YOUR INSTRUCTIONS – Looking at each line of the data below, tally those that contain the word "Terms" and give only the total.

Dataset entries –
┄┄┄┄┄┄┄┄┄┄┄┄┄┄┄┄┄┄┄┄
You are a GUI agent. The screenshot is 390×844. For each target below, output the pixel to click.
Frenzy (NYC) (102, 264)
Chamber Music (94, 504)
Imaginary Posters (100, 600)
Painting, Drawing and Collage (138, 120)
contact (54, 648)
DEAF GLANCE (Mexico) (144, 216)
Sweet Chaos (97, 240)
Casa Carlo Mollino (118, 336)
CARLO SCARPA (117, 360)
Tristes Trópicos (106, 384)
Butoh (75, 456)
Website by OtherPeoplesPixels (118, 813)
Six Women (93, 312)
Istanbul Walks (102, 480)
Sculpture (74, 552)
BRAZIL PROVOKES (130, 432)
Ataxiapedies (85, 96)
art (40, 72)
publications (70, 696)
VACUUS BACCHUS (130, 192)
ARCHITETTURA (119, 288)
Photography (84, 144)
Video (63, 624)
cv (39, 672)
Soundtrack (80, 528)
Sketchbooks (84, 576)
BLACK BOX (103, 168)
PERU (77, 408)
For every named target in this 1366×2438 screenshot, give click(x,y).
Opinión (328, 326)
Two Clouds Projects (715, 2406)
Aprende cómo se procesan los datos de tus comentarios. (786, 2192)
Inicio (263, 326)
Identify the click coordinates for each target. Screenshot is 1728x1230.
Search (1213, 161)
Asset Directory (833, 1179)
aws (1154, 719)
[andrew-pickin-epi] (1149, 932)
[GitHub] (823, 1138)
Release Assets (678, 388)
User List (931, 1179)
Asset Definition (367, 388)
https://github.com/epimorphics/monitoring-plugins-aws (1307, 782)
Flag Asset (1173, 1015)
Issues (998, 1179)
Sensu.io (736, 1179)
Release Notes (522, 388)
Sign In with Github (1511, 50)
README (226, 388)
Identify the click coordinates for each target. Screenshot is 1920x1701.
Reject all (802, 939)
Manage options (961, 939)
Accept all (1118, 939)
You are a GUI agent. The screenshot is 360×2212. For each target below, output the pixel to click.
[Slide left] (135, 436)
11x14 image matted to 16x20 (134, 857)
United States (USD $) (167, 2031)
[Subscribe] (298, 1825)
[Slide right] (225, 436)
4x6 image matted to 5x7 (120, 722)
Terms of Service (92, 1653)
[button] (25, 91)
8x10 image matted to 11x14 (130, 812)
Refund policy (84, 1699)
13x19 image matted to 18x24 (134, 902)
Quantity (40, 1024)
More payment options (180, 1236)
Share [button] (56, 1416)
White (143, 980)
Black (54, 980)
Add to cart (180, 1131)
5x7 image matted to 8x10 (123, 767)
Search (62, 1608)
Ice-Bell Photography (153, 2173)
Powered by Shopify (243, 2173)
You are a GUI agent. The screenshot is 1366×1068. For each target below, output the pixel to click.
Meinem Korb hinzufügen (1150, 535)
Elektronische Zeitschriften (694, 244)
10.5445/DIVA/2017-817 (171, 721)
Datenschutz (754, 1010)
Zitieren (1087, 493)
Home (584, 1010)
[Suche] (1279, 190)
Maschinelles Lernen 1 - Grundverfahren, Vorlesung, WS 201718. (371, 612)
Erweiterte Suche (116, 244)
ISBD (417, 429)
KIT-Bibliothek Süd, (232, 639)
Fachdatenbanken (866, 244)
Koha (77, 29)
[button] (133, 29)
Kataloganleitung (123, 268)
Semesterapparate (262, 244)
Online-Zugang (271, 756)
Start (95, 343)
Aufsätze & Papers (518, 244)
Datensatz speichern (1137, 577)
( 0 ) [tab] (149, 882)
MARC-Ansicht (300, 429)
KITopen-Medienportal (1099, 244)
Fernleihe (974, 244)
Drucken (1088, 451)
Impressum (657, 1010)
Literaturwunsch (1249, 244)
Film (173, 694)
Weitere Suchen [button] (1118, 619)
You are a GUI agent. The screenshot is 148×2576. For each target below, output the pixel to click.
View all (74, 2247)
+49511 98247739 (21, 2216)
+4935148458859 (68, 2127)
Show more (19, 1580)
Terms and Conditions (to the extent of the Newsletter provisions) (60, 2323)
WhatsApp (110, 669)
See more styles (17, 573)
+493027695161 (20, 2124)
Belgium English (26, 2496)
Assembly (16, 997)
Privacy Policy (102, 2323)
┄┄┄┄┄┄┄┄┄┄┄┄┄┄┄┄┄┄┄┄
PROBLEM SOLUTION – 2